Here are some other reasons, though I think they're a bit less central than the ones in Habryka's comment.

1.
I think current AI systems find it much easier to help with NextJS web apps than they did our sui generis palimpsest of frameworks and approaches. It's a bit unclear if this is on a trajectory to fix itself, but for now it seems like a relatively big difference. I think partly they're just way more familiar with this newer stuff, and partly serverless stuff is a bit more architecturally suited to LLMs making narrow changes.

2.
Another reason is that we had a lot of technical debt that we wanted to pay down. The project that became the hosting transfer was originally known as the "debungle"[1].

The codebase had a bunch of very particular ways of doing things (like you weren't supposed to just write and export new React components, but call a registration function on them. You weren't supposed to write direct queries against our GraphQL server, but use a system of helpers).

I don't think this stuff is necessarily bad. But because Lightcone is largely composed of generalists, onboarding costs are a bit higher. If you have a blessed way to make a query, and that blessed way is itself changing (as it needs to shift for performance or feature reasons), someone who is working on LessWrong one month in three is paying more cost for keeping up with the internal, undocumented framework magic.

There have been several times I've asked a distracted Habryka what the Standard Way to do something in our codebase is, implemented his quick answer, only to get a PR review from Robert asking why I'm doing stuff in a semi-deprecated way.

3.
Habryka mentioned wanting to use newer React features. I think possibly a bigger issue was the transitive out-of-date dependencies you get if you stick on an old React. You can't update Material UI, you can't update some other library, some of them have security holes, so you vendor the old version and patch it by hand, ... That stuff starts to grow as a maintenance and jank burden over time.

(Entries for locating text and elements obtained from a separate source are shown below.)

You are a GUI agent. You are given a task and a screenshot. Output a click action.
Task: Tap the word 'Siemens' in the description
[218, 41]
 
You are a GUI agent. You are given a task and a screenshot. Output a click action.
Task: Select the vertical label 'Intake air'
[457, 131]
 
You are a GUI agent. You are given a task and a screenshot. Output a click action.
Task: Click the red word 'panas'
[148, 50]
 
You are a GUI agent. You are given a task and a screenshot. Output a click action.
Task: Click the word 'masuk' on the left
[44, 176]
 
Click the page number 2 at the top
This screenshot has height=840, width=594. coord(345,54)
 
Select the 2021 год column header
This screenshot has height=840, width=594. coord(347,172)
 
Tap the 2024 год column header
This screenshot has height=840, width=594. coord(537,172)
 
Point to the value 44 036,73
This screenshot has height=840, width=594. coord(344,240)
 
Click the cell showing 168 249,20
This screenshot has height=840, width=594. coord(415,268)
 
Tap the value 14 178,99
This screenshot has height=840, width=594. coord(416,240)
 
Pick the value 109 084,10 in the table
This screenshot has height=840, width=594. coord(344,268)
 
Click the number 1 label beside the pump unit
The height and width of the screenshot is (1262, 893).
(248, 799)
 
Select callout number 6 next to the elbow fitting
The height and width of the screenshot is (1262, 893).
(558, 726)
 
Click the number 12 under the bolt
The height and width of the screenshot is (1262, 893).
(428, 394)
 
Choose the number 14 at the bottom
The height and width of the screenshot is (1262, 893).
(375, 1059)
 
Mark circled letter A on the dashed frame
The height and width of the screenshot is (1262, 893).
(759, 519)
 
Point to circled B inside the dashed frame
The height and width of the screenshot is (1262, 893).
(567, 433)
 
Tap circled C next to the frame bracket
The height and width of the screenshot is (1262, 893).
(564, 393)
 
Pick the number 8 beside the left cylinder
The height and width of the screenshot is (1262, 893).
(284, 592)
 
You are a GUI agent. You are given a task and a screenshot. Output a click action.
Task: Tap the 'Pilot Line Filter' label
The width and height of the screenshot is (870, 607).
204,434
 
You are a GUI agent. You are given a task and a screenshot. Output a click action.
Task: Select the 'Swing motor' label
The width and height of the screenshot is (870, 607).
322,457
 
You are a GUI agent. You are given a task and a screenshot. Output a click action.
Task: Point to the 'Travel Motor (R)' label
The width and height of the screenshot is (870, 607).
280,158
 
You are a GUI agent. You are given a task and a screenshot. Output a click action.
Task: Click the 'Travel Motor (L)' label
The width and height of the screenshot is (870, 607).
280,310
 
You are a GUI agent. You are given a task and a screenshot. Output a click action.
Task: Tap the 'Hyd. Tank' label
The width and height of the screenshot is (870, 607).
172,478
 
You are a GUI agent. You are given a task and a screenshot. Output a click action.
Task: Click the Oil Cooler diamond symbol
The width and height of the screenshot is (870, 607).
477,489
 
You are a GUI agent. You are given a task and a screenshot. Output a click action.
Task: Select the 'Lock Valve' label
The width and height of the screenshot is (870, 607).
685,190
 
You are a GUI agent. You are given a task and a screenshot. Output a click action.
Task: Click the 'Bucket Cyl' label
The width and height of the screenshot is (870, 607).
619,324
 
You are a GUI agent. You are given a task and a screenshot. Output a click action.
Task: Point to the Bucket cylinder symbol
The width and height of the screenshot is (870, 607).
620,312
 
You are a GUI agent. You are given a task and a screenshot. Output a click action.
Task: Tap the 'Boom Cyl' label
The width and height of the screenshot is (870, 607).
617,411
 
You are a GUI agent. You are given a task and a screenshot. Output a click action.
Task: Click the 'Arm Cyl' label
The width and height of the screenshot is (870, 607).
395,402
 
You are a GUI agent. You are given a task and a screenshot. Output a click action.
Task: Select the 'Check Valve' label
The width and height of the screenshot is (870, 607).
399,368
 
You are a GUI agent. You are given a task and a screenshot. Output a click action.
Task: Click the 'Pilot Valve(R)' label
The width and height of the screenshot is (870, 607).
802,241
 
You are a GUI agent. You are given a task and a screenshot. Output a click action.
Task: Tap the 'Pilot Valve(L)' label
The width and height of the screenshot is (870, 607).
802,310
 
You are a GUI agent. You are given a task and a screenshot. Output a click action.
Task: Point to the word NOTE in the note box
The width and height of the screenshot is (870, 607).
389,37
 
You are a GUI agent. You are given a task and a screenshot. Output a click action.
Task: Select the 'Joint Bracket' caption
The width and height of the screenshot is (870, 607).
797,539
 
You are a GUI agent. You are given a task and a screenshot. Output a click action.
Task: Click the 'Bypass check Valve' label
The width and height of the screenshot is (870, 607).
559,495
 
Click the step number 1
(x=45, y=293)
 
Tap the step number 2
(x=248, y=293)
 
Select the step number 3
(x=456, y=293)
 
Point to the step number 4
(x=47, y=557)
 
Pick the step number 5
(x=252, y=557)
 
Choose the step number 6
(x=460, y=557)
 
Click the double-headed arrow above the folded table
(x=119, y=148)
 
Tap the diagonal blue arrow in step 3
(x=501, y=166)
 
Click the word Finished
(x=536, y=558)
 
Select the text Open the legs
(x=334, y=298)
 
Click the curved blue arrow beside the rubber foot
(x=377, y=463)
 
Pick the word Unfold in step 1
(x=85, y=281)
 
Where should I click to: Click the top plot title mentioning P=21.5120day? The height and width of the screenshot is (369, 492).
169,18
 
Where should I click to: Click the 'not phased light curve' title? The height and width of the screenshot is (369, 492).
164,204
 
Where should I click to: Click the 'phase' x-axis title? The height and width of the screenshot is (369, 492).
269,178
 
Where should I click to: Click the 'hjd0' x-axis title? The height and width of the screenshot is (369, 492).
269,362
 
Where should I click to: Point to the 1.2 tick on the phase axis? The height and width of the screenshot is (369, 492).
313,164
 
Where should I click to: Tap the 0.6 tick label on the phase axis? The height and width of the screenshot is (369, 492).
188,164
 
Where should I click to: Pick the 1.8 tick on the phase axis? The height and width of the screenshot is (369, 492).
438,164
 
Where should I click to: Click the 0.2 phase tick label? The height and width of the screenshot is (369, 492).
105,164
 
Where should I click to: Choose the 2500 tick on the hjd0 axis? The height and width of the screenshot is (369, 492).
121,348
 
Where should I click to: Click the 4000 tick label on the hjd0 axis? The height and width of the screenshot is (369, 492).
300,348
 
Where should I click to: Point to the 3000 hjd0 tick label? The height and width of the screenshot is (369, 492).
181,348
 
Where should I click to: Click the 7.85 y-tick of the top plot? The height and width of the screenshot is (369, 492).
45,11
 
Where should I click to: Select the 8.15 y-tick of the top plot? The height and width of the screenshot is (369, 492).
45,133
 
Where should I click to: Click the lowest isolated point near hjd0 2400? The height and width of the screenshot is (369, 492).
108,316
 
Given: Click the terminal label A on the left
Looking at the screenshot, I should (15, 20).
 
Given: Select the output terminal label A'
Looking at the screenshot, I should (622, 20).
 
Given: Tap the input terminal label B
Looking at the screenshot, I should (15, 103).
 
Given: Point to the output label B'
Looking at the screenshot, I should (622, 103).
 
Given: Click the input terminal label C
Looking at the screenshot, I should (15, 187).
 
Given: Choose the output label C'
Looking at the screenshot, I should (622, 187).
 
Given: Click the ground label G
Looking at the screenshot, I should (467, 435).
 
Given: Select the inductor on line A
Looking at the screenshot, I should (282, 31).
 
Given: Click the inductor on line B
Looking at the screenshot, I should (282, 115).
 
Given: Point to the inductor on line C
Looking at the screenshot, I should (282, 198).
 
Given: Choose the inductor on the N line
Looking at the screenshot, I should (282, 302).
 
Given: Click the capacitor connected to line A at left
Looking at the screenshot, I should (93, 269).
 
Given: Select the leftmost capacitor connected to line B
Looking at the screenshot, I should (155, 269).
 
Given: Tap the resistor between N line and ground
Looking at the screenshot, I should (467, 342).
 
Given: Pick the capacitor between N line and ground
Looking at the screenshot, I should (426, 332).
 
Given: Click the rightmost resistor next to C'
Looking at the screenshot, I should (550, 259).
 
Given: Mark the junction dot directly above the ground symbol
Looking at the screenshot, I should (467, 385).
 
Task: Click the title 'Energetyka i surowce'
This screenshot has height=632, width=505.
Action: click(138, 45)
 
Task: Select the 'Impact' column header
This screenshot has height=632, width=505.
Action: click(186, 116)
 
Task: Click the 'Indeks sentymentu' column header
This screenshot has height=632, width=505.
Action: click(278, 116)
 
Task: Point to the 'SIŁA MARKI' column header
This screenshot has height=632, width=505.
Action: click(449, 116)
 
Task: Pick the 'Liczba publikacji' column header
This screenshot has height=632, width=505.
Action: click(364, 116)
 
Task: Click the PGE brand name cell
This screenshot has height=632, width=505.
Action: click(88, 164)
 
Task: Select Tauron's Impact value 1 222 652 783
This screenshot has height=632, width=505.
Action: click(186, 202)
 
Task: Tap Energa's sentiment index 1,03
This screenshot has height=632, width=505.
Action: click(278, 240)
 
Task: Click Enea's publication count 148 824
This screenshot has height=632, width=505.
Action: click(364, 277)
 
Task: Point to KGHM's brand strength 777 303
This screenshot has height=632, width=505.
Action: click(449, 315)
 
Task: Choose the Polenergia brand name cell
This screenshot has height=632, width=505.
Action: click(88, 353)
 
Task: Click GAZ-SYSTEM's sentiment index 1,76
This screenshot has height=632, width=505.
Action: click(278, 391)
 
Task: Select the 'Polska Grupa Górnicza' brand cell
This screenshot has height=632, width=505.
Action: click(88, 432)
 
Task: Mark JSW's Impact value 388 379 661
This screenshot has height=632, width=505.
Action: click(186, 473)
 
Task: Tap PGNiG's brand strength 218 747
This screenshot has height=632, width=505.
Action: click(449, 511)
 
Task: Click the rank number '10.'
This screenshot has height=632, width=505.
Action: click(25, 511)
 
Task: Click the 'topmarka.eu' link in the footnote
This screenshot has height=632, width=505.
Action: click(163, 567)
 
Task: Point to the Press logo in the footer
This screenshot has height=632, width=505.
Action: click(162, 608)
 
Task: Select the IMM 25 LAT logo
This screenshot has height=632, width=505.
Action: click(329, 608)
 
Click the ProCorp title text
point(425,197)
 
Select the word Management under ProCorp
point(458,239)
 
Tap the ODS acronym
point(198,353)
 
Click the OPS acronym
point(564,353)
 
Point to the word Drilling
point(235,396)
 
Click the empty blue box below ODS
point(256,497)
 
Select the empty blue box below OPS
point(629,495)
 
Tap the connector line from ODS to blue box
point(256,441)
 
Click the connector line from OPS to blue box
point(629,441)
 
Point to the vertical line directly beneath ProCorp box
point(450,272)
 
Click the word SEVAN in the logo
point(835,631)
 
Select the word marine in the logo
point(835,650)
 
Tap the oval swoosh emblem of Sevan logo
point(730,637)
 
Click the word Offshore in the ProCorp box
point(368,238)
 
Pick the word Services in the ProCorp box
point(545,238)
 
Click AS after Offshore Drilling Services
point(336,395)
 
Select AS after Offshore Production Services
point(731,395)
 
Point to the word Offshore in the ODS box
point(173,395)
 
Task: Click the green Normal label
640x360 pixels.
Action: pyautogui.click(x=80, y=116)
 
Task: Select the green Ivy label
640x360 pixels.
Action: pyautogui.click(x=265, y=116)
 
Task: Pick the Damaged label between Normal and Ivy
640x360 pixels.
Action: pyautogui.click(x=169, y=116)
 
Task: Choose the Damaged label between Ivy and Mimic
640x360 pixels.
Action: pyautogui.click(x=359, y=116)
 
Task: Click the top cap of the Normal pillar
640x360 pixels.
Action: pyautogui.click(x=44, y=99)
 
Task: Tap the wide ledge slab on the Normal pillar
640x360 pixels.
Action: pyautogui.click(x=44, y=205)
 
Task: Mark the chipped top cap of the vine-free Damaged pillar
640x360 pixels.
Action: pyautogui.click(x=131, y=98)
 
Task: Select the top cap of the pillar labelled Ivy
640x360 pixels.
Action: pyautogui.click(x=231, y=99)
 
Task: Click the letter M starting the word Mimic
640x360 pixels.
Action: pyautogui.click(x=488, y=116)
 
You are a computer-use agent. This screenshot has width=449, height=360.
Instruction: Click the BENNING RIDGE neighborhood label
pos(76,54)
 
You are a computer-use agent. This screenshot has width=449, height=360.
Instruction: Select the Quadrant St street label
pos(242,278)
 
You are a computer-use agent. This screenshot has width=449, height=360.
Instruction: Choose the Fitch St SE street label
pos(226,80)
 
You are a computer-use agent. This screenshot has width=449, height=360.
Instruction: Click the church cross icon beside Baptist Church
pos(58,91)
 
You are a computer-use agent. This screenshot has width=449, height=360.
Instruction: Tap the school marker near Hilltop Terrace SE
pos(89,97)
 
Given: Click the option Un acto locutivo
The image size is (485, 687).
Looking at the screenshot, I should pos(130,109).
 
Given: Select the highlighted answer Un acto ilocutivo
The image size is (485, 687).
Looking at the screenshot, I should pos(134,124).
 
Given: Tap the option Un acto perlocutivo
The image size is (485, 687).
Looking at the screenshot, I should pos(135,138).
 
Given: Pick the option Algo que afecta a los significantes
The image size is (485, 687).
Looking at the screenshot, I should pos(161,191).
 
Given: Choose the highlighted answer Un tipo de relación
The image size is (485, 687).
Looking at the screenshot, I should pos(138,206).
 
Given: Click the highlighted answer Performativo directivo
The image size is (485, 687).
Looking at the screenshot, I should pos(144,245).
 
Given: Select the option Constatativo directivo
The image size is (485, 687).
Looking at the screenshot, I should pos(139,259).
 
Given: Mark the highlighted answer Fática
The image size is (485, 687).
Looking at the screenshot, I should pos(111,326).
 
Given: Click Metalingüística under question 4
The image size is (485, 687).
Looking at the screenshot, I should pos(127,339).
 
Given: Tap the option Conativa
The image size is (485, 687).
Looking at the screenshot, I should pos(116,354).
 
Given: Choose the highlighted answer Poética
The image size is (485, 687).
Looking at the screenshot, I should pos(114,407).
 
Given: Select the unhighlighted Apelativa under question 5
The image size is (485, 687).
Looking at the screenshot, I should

In general, I'm pro things being crufty and janky and not spending too much time "rewriting thing to be nice", and a lot of the stuff I listed above can be worked around. I think probably my list alone wouldn't be worth the effort of the shift. To be clear, I'm unsure if the combination of my list, Habryka's, the other arguments I'm aware of, and the expected strength of the arguments I'm not aware of, overall make this a worthwhile shift. I'm guessing yes, but it's too soon to say.

  1. ^

    We had our eyes on a NextJS switch early on. But we thought it was valuable to do even without that.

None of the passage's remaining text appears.